Heteroscedasticity — Nothing but another statistical concept

Manoj Das
6 min readAug 31, 2021

--

Background

The term heteroscedastic (or heteroskedastic) is emerged from ancient Greek words hetero (means “different”) and skedasis (means “dispersion”). Karl Pearson first used the word in 1905 with a c spelling. The heteroscedasticity comes into use to define the absence of homoscedasticity. In 2003 the econometrician Robert Engle won the Nobel Memorial Prize for Economics for his studies on regression analysis in the presence of heteroscedasticity, which led to his formulation of the autoregressive conditional heteroscedasticity (ARCH) modeling technique.

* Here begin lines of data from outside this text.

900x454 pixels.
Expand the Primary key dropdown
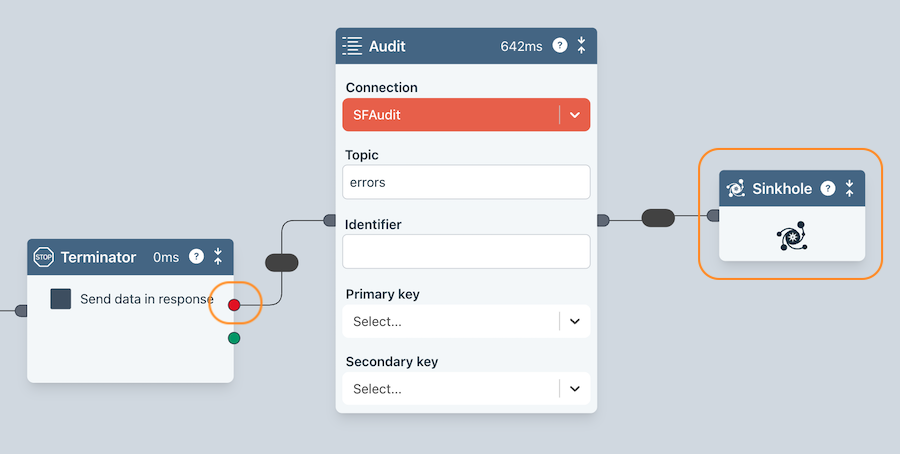point(574,322)
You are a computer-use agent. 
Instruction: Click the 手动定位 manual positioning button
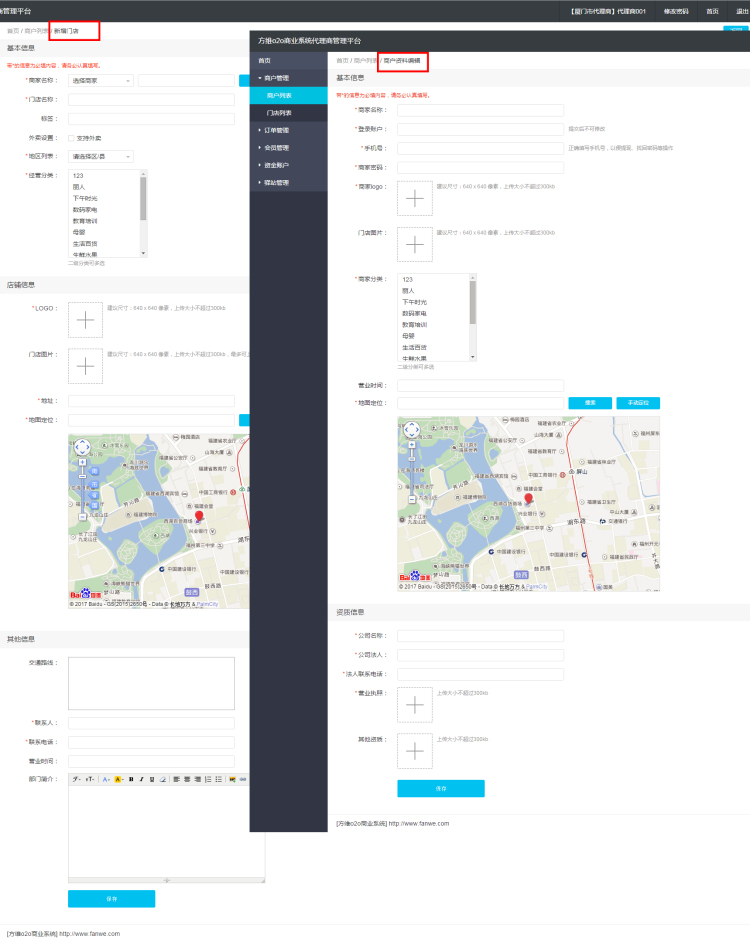[638, 403]
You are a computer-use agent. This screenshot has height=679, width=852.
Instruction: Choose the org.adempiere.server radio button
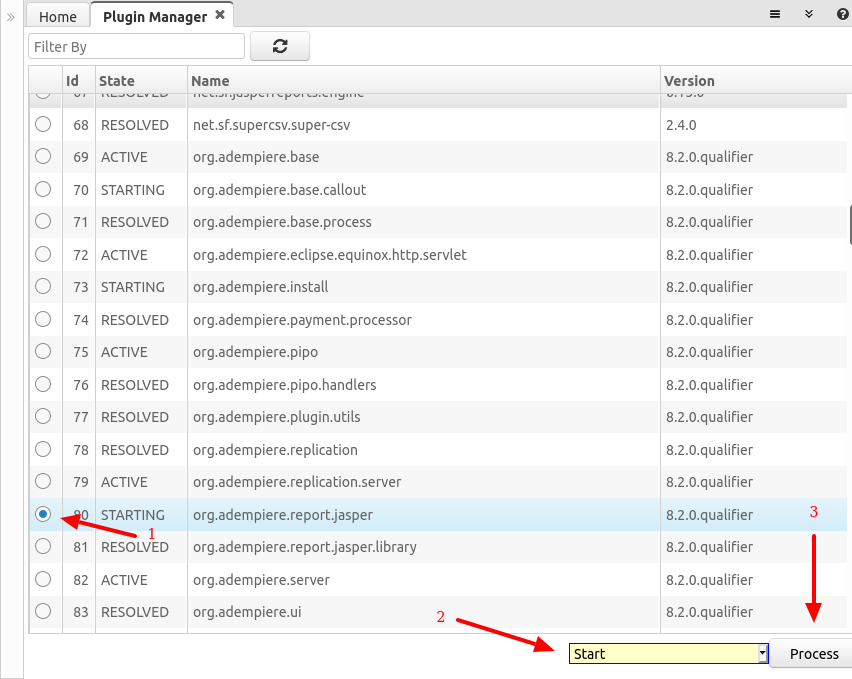coord(43,579)
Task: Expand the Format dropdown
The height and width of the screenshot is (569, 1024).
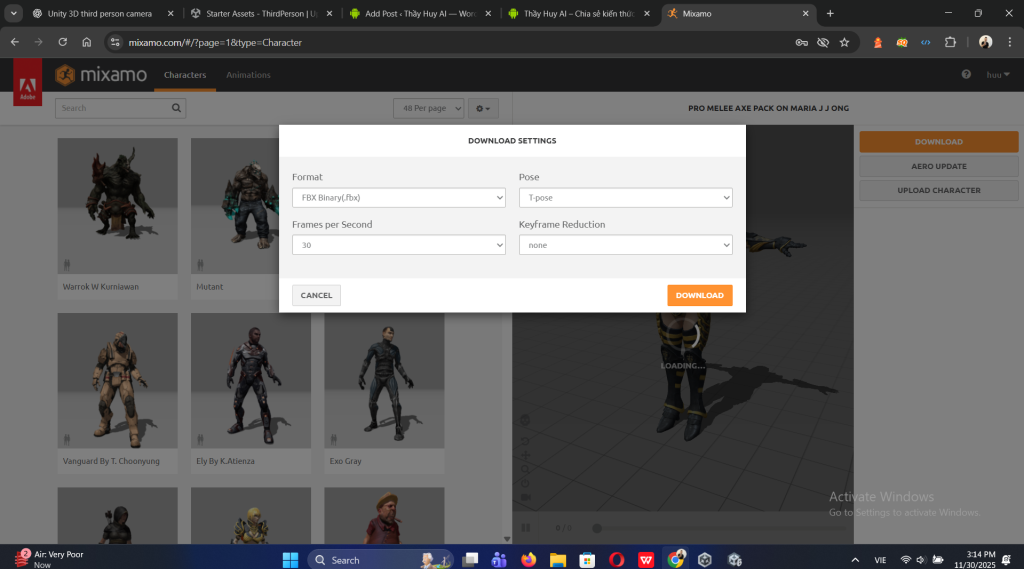Action: (398, 198)

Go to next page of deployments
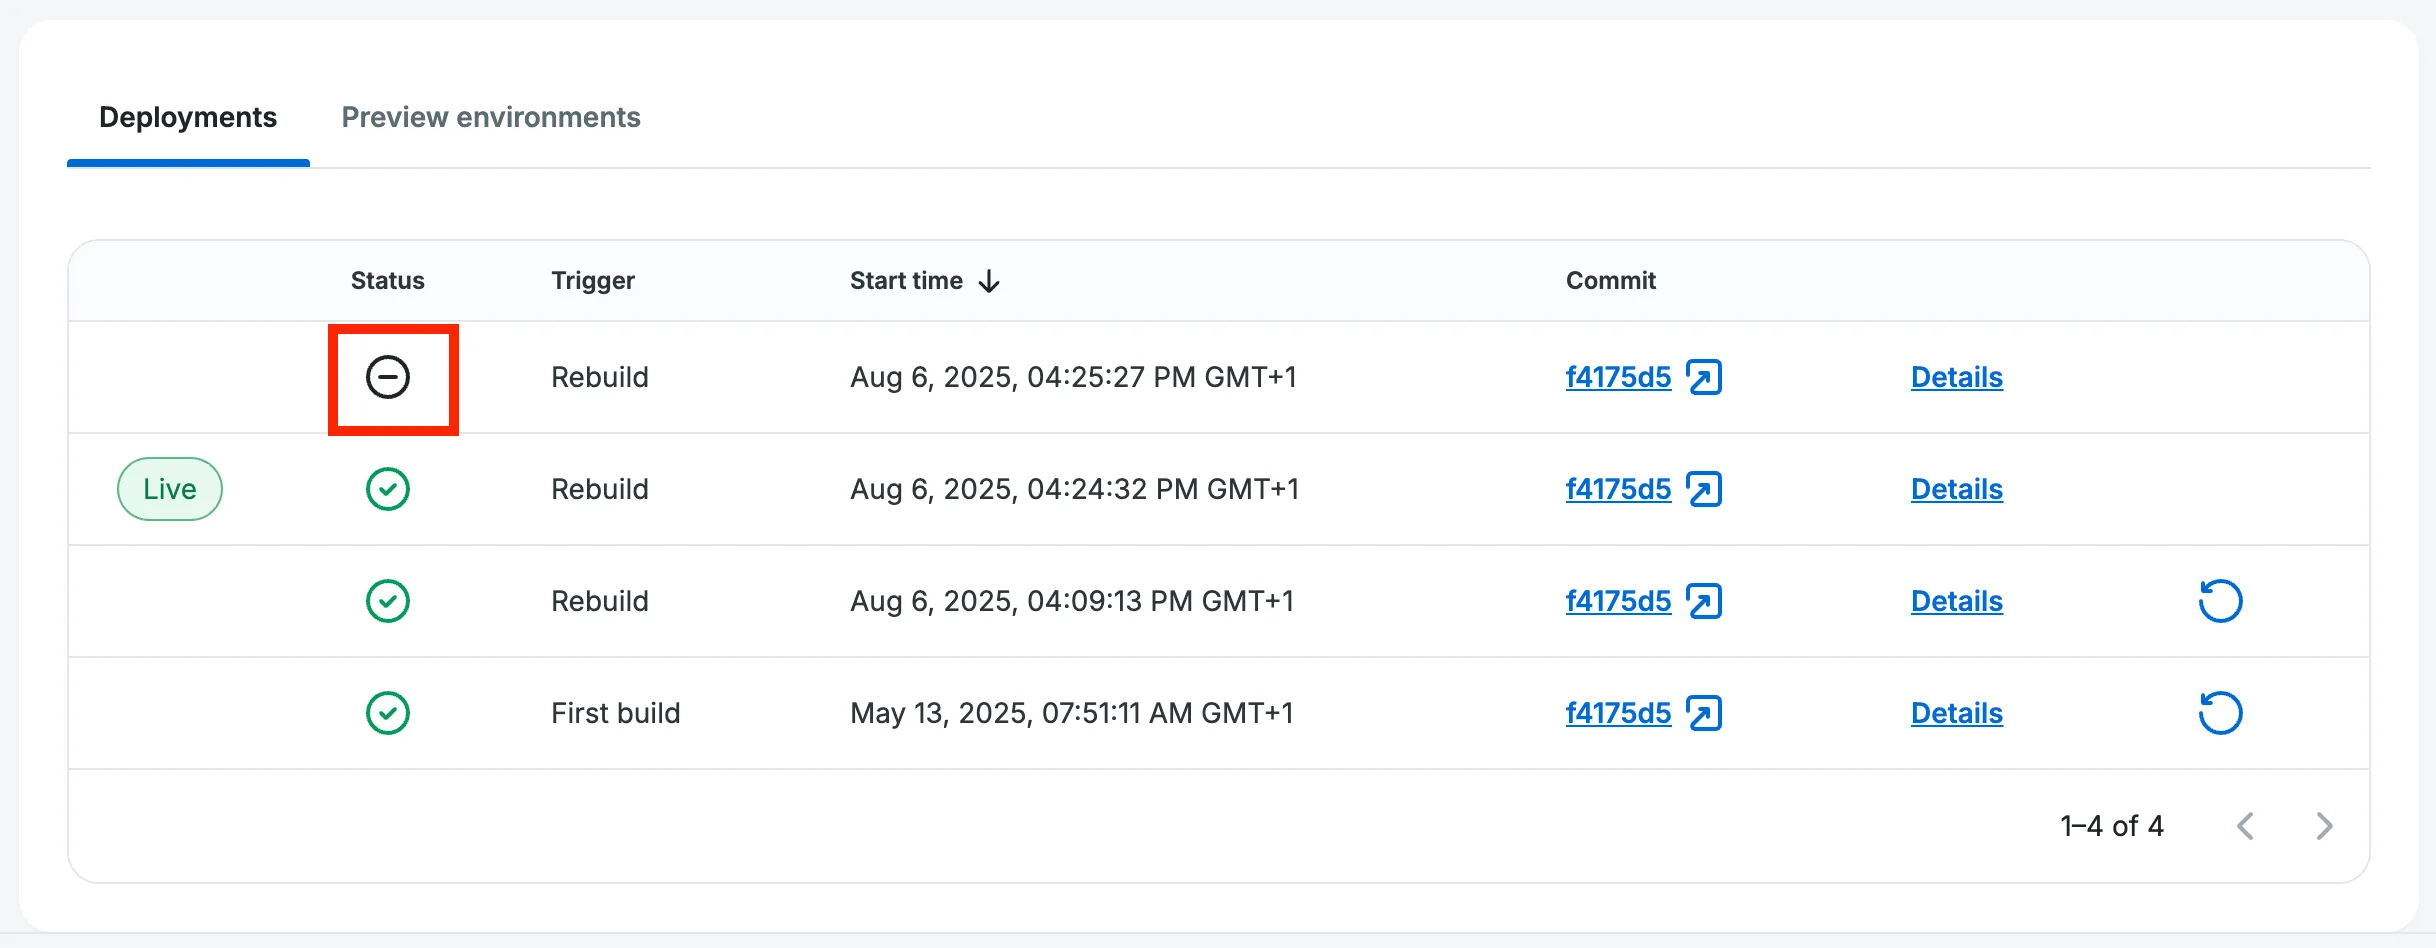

Importance of Heteroscedasticity

An important assumption assumed by the classical linear regression model is that the error term should be homogeneous in nature. Whenever that assumption is violated, then one can assume that heteroscedasticity has occurred in the data. Breaking this assumption means that the Gauss–Markov theorem does not apply, meaning that OLS estimators are not the Best Linear Unbiased Estimators (BLUE) and their variance is not the lowest of all other unbiased estimators. So the existence of heteroscedasticity is a major concern in regression analysis and the analysis of variance, as it invalidates statistical tests of significance that assume that the modelling errors all have the same variance.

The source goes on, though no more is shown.